New research suggests that nearly half of companies are struggling to verify the origins of external data, raising concerns over how it is used in AI and automation.
A study of 1,000 decision-makers by data collection company Decodo found that 43 per cent of businesses had encountered external data with unclear or unverifiable origins. Other common issues included data conflicting with internal records (38 per cent), vendors unable to explain how the information was gathered (37 per cent), and outdated or incomplete datasets (35 per cent). For organisations that depend on data to inform strategic and operational decisions, these red flags present a growing challenge.
In AI-driven environments, where algorithms depend on accurate and current data to deliver reliable insights, quality concerns can undermine entire projects. As automation becomes embedded in critical decision-making, reliance on faulty or opaque datasets increases the risk of skewed results, bias, and financial losses.
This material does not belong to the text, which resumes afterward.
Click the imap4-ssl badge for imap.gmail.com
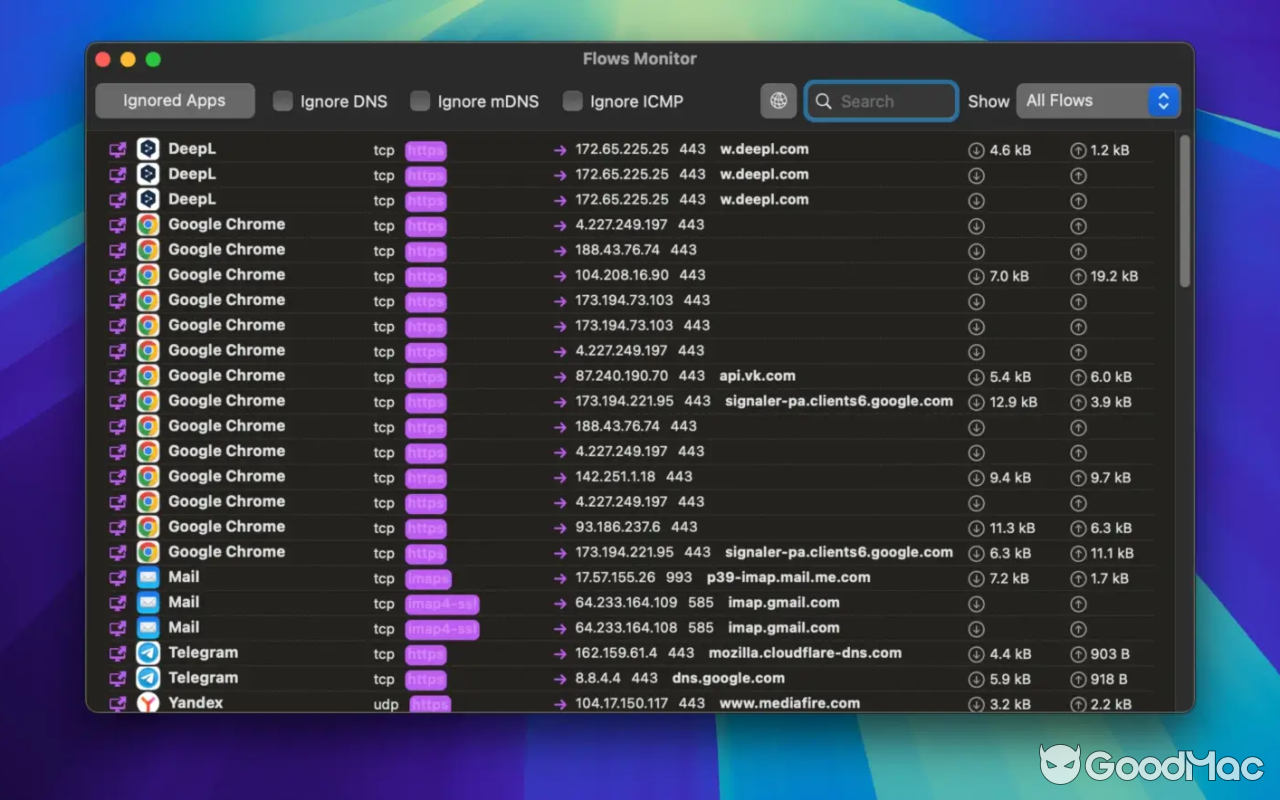Screen dimensions: 1280x800 coord(441,604)
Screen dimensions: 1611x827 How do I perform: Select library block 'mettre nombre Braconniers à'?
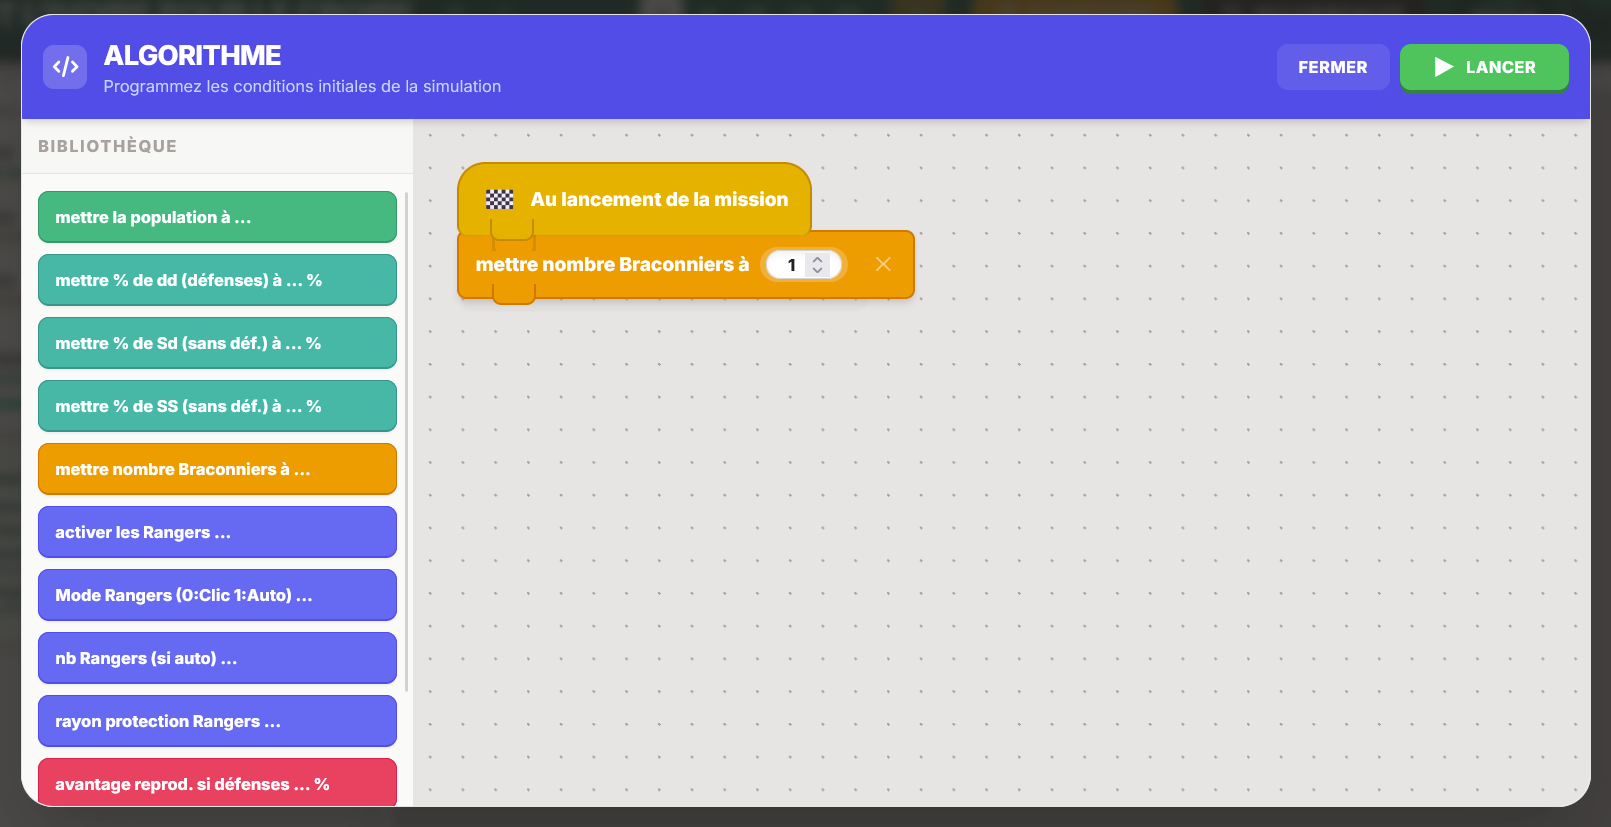click(217, 469)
The danger of opaque data sources
One of the clearest warnings from the research is the risk posed by vendors who cannot explain the provenance of their datasets. Without transparency, companies may be relying on outdated, incomplete, or duplicated information that could lead to poor decisions. Direct data collection offers more certainty, allowing businesses to determine when and how the data was gathered, and ensuring it meets specific requirements.
Vaidotas Juknys, Head of Commerce at Decodo, says that self-managed data gathering enables greater control over freshness and quality while avoiding the recurring costs of pre-packaged datasets. “If a vendor cannot walk you through their process, you are essentially buying a black box,” he says.
The survey also highlights technical barriers such as anti-bot defences, broken scraping tools, IP blocks, and datasets flagged by security teams. While these may seem operational rather than strategic issues, they directly affect an organisation’s ability to access timely and relevant data for its AI systems.
The cost of stale datasets in AI workflows
In fast-moving markets, outdated or incomplete data can have a disproportionate effect on AI models. Vytautas Savickas, CEO at Decodo, warns that stale datasets can distort insights and reduce the value of automation. Inaccurate data can perpetuate bias in machine learning models or lead to flawed forecasts in sectors such as finance, logistics, and retail.
Keeping data fresh requires regular updates, diverse sourcing, and automated validation tools that can identify anomalies before they enter production systems. AI-powered validation, in particular, can flag inconsistencies more quickly than manual processes and help organisations maintain confidence in their inputs.
The findings suggest that businesses looking to strengthen their AI and automation capabilities need to make data provenance and integrity central to their strategy. That includes thorough vetting of data providers, transparency around sourcing, and investment in systems that monitor accuracy and relevance on an ongoing basis.
As Gabrielė Verbickaitė, Product Marketing Manager at Decodo, notes, “AI is only as good as the data that fuels it. If your inputs are stale, your outputs will be too.”
With 43 per cent of companies already encountering unverifiable sources, the push for greater transparency, real-time collection, and proactive quality checks is likely to intensify. For organisations aiming to maintain trust in their AI-driven decisions, reliable data is no longer just a competitive advantage – it is a prerequisite.